┌─ Available data

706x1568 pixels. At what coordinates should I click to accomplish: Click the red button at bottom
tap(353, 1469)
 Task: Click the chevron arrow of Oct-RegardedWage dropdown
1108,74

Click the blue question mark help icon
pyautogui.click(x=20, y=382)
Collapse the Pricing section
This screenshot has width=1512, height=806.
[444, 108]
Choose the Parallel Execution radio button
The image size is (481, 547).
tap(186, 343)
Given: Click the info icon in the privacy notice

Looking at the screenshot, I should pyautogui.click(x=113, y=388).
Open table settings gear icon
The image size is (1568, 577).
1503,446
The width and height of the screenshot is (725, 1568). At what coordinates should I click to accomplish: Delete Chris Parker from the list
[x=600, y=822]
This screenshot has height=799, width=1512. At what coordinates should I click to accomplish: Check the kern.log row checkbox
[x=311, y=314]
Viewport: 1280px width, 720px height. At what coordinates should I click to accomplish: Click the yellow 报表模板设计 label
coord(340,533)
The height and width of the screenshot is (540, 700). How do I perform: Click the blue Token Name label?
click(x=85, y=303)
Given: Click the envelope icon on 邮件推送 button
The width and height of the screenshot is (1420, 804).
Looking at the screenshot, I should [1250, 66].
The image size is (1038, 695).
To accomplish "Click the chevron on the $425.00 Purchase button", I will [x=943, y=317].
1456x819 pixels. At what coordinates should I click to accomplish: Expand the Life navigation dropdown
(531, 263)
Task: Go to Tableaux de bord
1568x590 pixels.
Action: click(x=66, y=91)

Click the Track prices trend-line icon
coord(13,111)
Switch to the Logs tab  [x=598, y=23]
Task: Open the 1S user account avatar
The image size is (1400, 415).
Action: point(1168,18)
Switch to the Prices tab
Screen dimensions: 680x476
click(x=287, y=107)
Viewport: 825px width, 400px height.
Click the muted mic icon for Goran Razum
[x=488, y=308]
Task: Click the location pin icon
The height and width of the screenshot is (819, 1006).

└─

■ Action item
In the listing above, the line containing "Click the muted mic icon for Goran Razum" and all lines after it are to be restated word for word.

■ Your response
Click the muted mic icon for Goran Razum
[x=488, y=308]
Task: Click the location pin icon
The height and width of the screenshot is (819, 1006).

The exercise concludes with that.